On 12/13/06, Wade Leftwich <[EMAIL PROTECTED]> wrote:
I've run into some unexpected case sensitivity on searches, at least
unexpected by me.
If you index a text field containing this sentence:
A sentence containing CamelCase words by [EMAIL PROTECTED] is found
at StudlyCaps.org
The document will be found by searching for "camelcase" but not for
"[EMAIL PROTECTED]" or "studlycaps.org".
This happens with the Standard or the DisMax query handler.
A bit of a problem for me, because I'm indexing a bunch of business
magazines, and domain names are frequently capitalized, often in CamelCase.
It's your text analysis configuration.
The WordDelimiterFilter is doing this... it's so "CamelCase" can be
found searching for "camelcase", "camel-case" or "camel case".

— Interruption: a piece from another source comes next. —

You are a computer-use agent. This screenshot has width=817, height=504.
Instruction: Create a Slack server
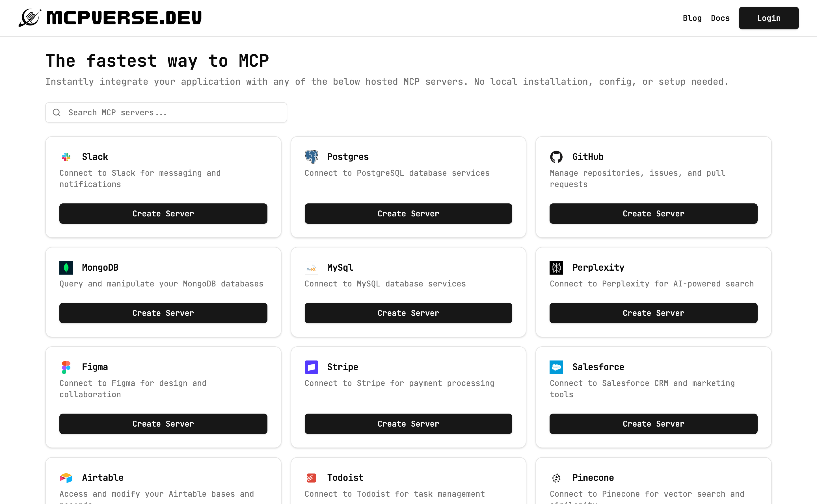click(x=163, y=214)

It does this by detecting all the word parts and then indexing them
separately as well as all catenated. So "CamelCase" is indexed as
both both "camelcase" and "camel case".
When searching, the WordDelimiterFilter is configured to split only,
so "camelcase", "camel-case", and "camel case" will all match.

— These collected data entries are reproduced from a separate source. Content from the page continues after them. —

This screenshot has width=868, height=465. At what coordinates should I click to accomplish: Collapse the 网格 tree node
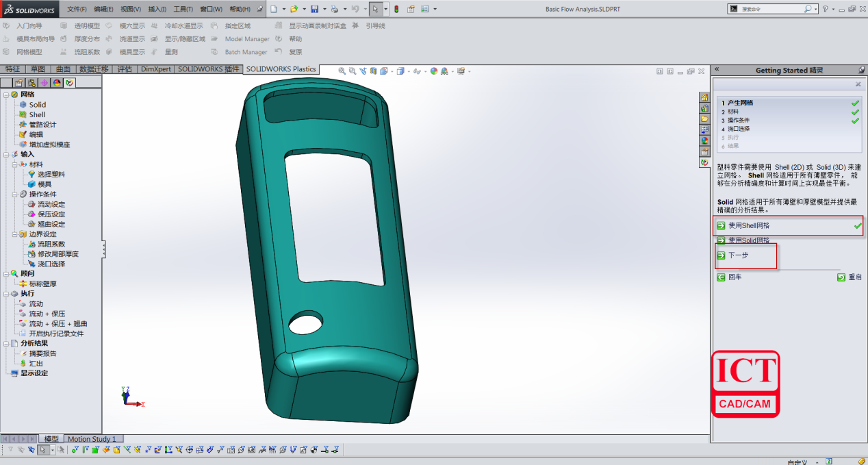[6, 95]
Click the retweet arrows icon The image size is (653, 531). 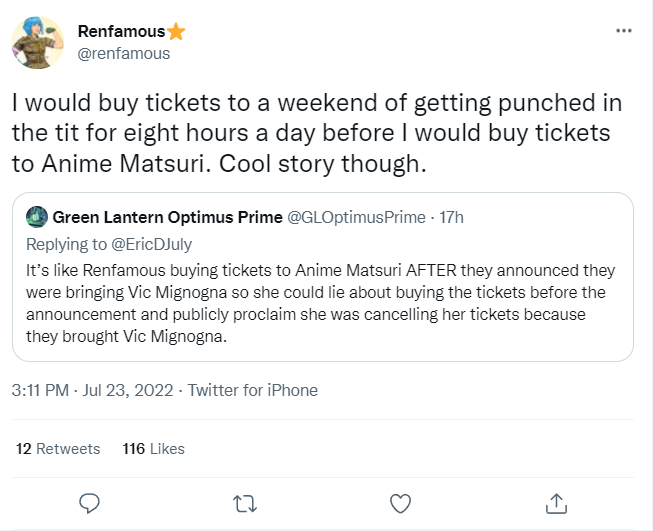point(245,504)
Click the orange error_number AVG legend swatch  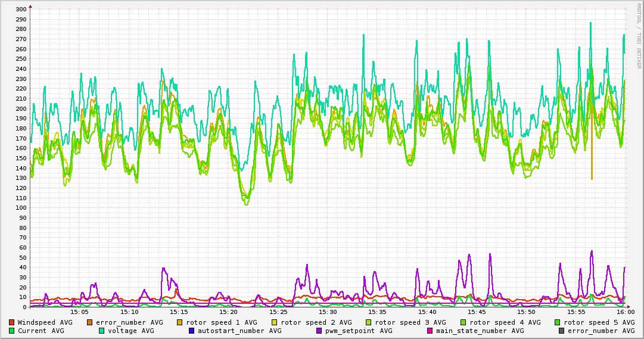[x=89, y=322]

When it hits something like [EMAIL PROTECTED], it would index it as
"upanddownmysitecom" and "up and down mysite com"
On the search side, a search of "[EMAIL PROTECTED]" is broken into
"upanddown mysite com" which doesn't match anything indexed.
There are a number of options, not limited to
- create a new fieldtype and throw out the WordDelimiterFilter... the
current "text"
field type is for demonstration purposes only anyway. Solr, like
Lucene, is meant
to be customized.
- If you want to keep the camel-case flexibility, but not across "."
and "-", then
try using a letter tokenizer to throw away the non-letter tokenizers first.
- create a specific filter for email or website addresses if no combination of
existing filters do what you want.
Play around with the analysis tool on the admin page, it will help you
understand what's going on.
-Yonik